October 9, 2010 3:51 PM   Subscribe

As someone who's just starting to seriously explore classical music, I'd like a reference that surveys the repertoire, puts composers, their works, and specific recorded performances of those works into context, and which preferably discusses specific CD releases of those performances.

I'm aware of the various classical guides from Penguin, Gramophone, AMG, the New York Times, NPR, AMG, Rough Guide, Third Ear, and so forth. But since I'm coming to this as a complete noob, selecting the right one is as intimidating as trying to pick out decent recordings in the first place.

I rarely venture beyond the used bins so it doesn't have to be up-to-the-minute.

If I can get it in an edition I can carry around on my iPod Touch, I'd probably be happy with a dumbed-down "Top [X] Classical CDs EVAR!"-type reference, provided it was put together by a reasonably respectable source.
posted by Lazlo to Media & Arts (7 answers total) 29 users marked this as a favorite
 
The Teaching Company's How to Listen to and Understand Great Music course might help you. If the price is out of reach for your budget, check if it's available at your local library or if your librarian can get it for you via inter-library loan.
posted by Jacqueline at 3:54 PM on October 9, 2010


Have you got a copy of Goulding's Classical Music? He goes through the 50 greatest composers (in his opinion, but they're all pretty much indisputable), discusses their personal lives and the musical advancements they've made, as well as gives advice as to which pieces to explore first.

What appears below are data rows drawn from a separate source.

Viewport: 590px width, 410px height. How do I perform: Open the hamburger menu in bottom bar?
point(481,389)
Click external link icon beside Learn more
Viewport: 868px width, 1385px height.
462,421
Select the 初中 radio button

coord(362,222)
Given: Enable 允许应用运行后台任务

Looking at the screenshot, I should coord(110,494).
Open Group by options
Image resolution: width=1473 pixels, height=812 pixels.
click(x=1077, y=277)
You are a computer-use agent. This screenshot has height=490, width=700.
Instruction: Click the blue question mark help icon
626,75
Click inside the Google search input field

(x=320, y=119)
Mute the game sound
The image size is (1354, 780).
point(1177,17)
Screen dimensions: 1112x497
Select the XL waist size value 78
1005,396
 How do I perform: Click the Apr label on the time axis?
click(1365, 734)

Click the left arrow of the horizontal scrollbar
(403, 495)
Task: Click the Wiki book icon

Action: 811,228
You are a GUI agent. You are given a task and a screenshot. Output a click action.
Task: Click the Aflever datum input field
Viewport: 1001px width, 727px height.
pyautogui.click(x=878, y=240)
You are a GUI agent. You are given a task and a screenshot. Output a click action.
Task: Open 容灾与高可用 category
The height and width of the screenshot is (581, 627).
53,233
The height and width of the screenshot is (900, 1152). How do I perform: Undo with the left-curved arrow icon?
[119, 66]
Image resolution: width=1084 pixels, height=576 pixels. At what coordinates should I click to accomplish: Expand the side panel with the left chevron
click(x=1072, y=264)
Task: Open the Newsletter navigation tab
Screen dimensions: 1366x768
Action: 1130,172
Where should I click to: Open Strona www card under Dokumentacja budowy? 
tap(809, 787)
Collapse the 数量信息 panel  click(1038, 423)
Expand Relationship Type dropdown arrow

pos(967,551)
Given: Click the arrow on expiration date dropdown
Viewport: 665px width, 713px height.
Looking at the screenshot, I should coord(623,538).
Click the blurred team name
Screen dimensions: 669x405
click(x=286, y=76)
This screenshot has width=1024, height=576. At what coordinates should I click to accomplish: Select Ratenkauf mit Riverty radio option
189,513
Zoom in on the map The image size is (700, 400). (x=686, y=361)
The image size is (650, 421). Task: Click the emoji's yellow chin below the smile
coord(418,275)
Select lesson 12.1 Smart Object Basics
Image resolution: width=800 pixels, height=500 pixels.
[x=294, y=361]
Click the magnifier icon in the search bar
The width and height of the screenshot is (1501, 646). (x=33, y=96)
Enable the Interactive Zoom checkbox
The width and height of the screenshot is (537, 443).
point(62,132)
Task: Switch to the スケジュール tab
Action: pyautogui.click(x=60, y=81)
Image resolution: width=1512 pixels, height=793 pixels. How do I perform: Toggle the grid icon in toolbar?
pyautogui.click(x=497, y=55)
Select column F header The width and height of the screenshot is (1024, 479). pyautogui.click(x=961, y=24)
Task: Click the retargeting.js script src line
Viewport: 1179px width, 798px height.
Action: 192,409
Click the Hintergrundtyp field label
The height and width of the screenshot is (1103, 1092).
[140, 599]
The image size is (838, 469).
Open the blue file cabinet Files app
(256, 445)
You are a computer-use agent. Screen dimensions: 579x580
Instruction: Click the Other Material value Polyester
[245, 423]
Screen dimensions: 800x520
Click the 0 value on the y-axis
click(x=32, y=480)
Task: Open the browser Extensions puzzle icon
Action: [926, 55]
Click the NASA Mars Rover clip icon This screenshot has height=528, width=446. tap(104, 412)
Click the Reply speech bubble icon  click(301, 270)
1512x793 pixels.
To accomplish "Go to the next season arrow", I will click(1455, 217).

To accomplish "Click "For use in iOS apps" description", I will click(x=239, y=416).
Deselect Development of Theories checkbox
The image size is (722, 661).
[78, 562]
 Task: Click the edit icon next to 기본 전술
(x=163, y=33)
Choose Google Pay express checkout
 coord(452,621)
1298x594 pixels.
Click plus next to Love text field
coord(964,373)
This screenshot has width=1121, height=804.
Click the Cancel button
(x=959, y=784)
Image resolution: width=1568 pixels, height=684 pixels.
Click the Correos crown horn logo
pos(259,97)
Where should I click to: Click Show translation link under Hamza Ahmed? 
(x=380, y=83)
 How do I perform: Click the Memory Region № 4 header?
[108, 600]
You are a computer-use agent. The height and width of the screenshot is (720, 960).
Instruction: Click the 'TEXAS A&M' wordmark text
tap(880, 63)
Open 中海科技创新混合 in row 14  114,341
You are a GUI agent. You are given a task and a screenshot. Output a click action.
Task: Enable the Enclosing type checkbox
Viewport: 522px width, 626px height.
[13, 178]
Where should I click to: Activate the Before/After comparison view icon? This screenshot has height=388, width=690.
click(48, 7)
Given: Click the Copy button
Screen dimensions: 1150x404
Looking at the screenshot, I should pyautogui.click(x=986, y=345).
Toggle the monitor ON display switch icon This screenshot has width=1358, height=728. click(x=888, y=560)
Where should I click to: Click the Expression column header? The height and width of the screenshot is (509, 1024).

I don't think he lists specific recordings for the pieces, but it's a really great introduction to the genre, written by a critic who isn't afraid to wear his tastes on his sleeve.
posted by Think_Long at 4:30 PM on October 9, 2010 [1 favorite]


First off, here are some good guides: http://www.classicalcdguide.com/main/books.htm

Secondly, "classical music" is a huge field, and to self-educate yourself will be a true test of self-motivation.

So for that reason, I'd recommend a different route than the one you suggest. I'd recommend that you simply listen to a broad sample of music until you find something that especially appeals to you. Then, you could delve further into that composers' work, learning all the time about him, his influences and the broader "school" with which he is associated.

So for example, you could start by simply searching youtube for works by: J.S. Bach, Mozart, Beethoven, Wagner, Brahms, Tchaikovsky, and, Stravinsky--pick one and then explore more broadly that particular "school" of composition, which for these composers would be: Baroque, Classical (don't let this name confuse you--this is Classical with a big-"C" :), pre-Romantic, early-Romantic, middle-Romantic, late-Romantic, and Modern.

FWIW, I taught myself about classical music using only a CD player and the Oxford Anthology of Classical Music and that was in the pre-internet era! With the full internet at your disposal, you should be able to satisfy your every curiosity!
posted by DavidandConquer at 4:49 PM on October 9, 2010 [3 favorites]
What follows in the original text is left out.